The nurse is planning the care of a client newly admitted to the mental health unit for suicidal ideations. To provide a caring, therapeutic environment, which intervention should be included in the nursing care plan?
- A. Placing the client in a private room to ensure privacy and confidentiality
- B. Interacting with the client demonstrating examples of unconditional positive regard
- C. Maintaining a distance of 10 inches in order to ensure the client that personal control will be provided
- D. Placing the client in charge of a meaningful unit activity, such as the morning chess tournament
Correct Answer: B
Rationale: The establishment of a therapeutic relationship with the suicidal client increases feelings of acceptance. Although the suicidal behavior and the client's thinking are unacceptable, the use of unconditional positive regard acknowledges the client in a human-to-human context and increases the client's sense of self-worth. The client would not be placed in a private room because this is an unsafe action that may intensify the client's feelings of worthlessness. Distance of 18 inches or less between two individuals constitutes intimate space. The invasion of this space may be misinterpreted by the client and increase the client's tension and feelings of helplessness. Placing the client in charge of the morning chess tournament is a premature intervention that can overwhelm the client and cause the client to fail; this can reinforce the client's feelings of worthlessness.
A stillborn baby was delivered a few hours ago. After the birth, the family has remained together, holding and touching the baby. The registered nurse is orienting a new nurse, and has provided education on how to communicate with the family. Which statement by the new nurse indicates that teaching has been effective?
- A. How can I assist you with ways to remember your baby?'
- B. You seem upset. Do you think a tranquilizer would help?'
- C. I feel so bad. I don't understand why this happened either.'
- D. I can allow another 15 minutes together for you to grieve.'
Correct Answer: A
Rationale: Nurses should be able to explore measures that assist the family with creating memories of the infant so that the existence of the child is confirmed, and the parents can complete the grieving process. The correct option identifies this measure and also demonstrates a caring and empathetic client-focused response while providing the family with the option to express their needs. Option 2 devalues the parents' feelings and is inappropriate. Option 3 is inappropriate and reflects a lack of knowledge on the nurse's part. Option 4 appears that the nurse is uncaring.
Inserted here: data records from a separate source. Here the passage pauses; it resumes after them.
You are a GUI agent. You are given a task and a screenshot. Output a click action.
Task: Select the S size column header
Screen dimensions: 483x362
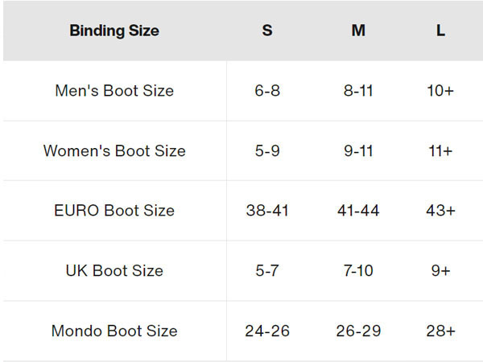pos(267,31)
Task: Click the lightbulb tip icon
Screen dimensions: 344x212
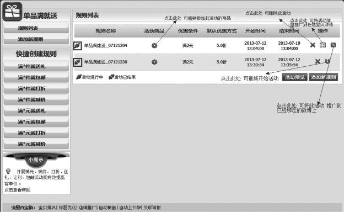Action: 8,171
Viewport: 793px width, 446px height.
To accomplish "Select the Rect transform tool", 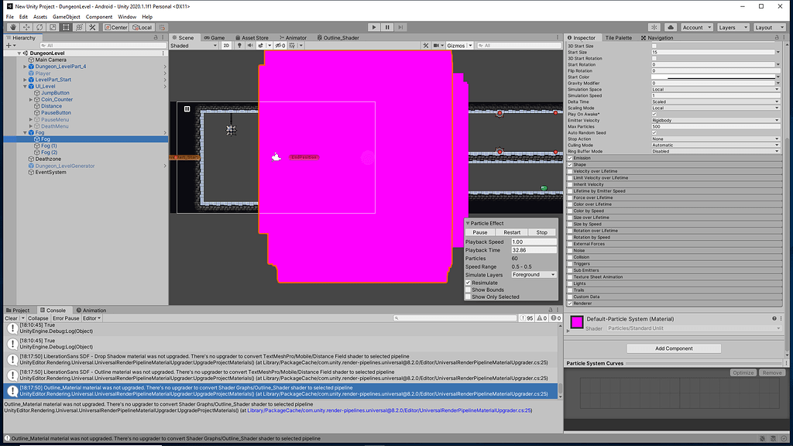I will [x=66, y=28].
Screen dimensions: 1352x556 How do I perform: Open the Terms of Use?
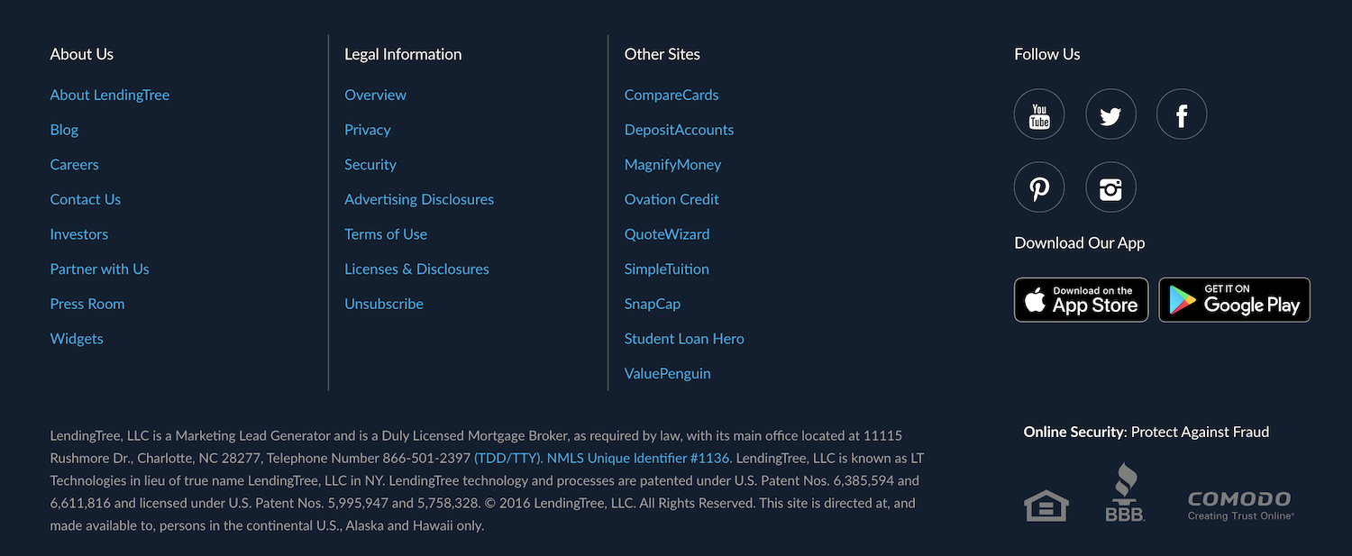386,233
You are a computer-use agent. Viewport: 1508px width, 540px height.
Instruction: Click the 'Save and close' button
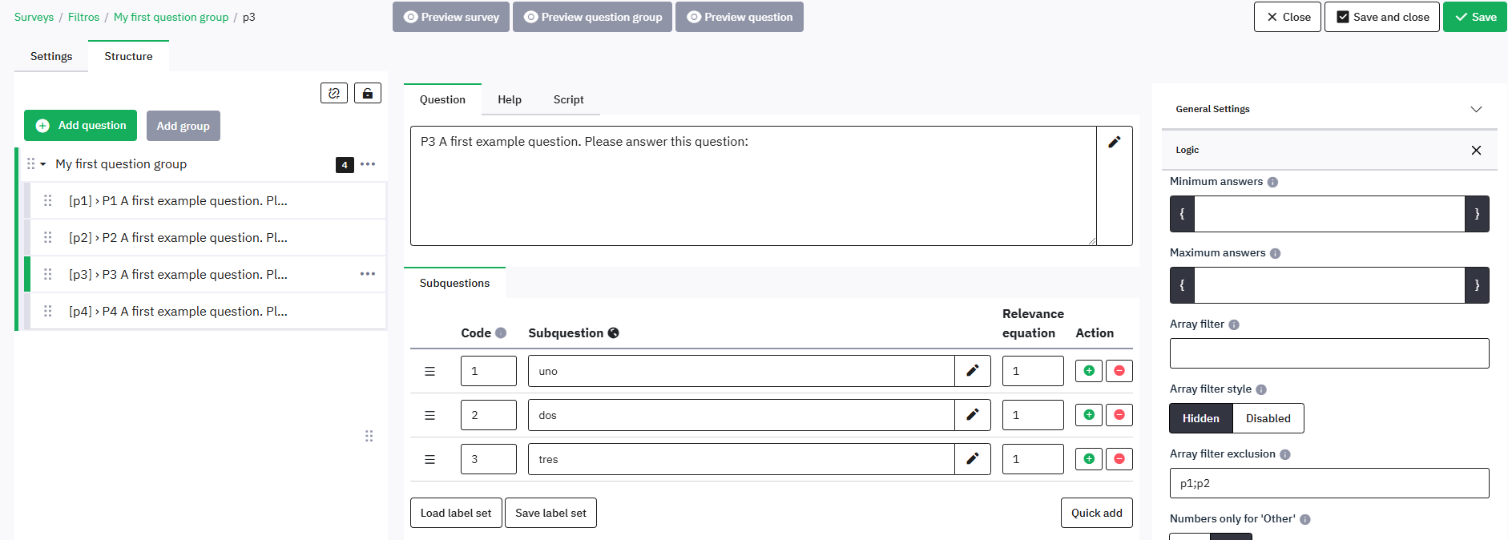(1381, 17)
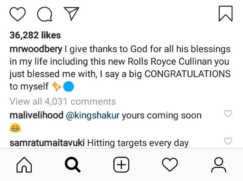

The nurse cared for a client who died a few minutes ago. Which event supports the nurse's belief that the client died with dignity?
- A. The family thanks the nurse for facilitating such a peaceful death.
- B. The nurse states that it is difficult to give that kind of care to a dying client.
- C. The primary health care provider acknowledges that all of the prescriptions were carried out.
- D. The nurse kept the client's last hours comfortable with increasing doses of pain medication.
Correct Answer: A
Rationale: The family response is an external perception, and it is extremely important. Families derive a great deal of comfort from knowing that their loved one received the best care possible. The correct option provides external validation that the client received comprehensive, quality care. Option 2 focuses on the feelings of the nurse, who may be expressing his or her own anxiety. Option 3 focuses on the provider's prescriptions rather than client care. Option 4 reflects on only one aspect of the care of a dying client.